温熱療法は腫瘍が他の細胞に比べ熱に弱いことを利用した治療法です。様々の方法により癌細胞に熱を加え治療を行います。人の医療で使用されるような高度な機械もありますが、当院の温熱療法はもう少し原始的です。腫瘍細胞を低温火傷によって死滅させるイメージです。

今回は手術が難しい場所にできてしまった腫瘍に対して、温熱療法を行った猫を紹介します。
使用するのは動物用に開発されているAMTC200という装置です。

熱を発する針金を腫瘍にさして低温火傷を起こさせます。

症例

雑種猫 12歳
既往歴 心膜横隔膜ヘルニア

顎の先端に腫瘍があり、上手にご飯が食べられなくなってきました。
他院で心臓が悪くて麻酔がかけられないと言われていたようですが、この子は心膜横隔膜ヘルニアという奇形であり、レントゲンでは心臓が大きく見えてしまうのですが、心臓そのものに異常はありません。そのため、麻酔をかけて病理検査を行うことができました。
結果:悪性末梢神経鞘腫瘍
これは、低悪性度と分類される腫瘍です。
悪性度が高くないので、遠隔転移などを起こすことは稀で命に別状はありません。
しかし腫瘍のできた場所が悪く、完全摘出を行うと下顎の骨を失うこととなります。
そこで温熱療法を試すことにしました。

手術時の写真です。



針を腫瘍にさして、熱を与えていきます(3枚目)。施術前(1,2枚目)にくらべ、施術後(4枚目)は少し黒くしぼんだようになっていることがわかります。

その後、10日後(上)壊死する部分が現れました。20日後には先端が崩れ落ちそうになりました。(下)

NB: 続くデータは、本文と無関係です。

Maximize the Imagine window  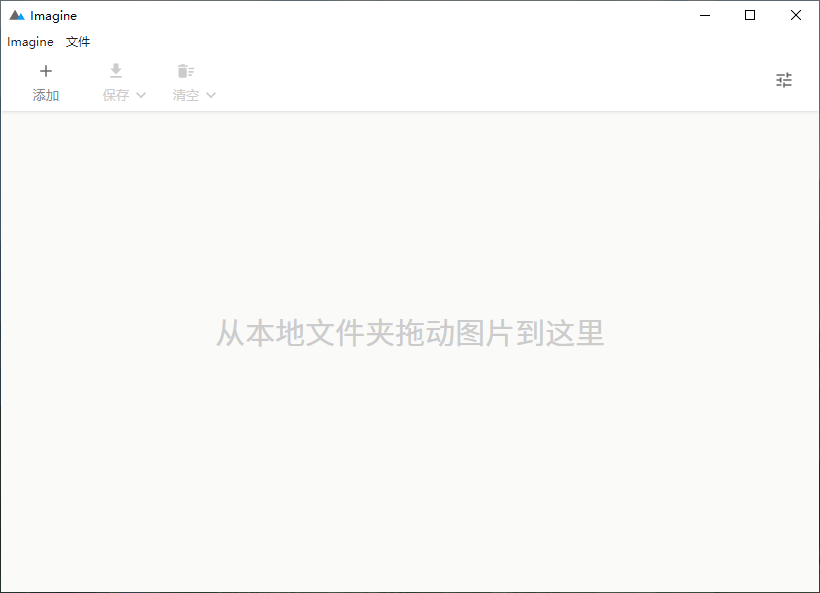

このまま、崩れ落ちてくれれば良かったのですが、顎の先端は血流も豊富で、これ以上は壊死が進みませんでした。
しかし、腫瘍と正常組織の境目の半分以上が壊死してくれたので、手術による切除が可能な状態となりました。
もう一度、温熱を当てながら、先端を切除する手術を行いました。


写真は2回目切除手術後(上)と更に1か月後です(下)
現在、2回目の手術から3か月が経過していますが、大きな再発にもなく順調で、フードも食べやすくなったようです。

当院の温熱療法は完治を求める治療ではありません。
しかし、手術が不可能な場所であっても、腫瘍の容積を減らすことができれば、生活の質を向上させることができる場合も多くあると思います。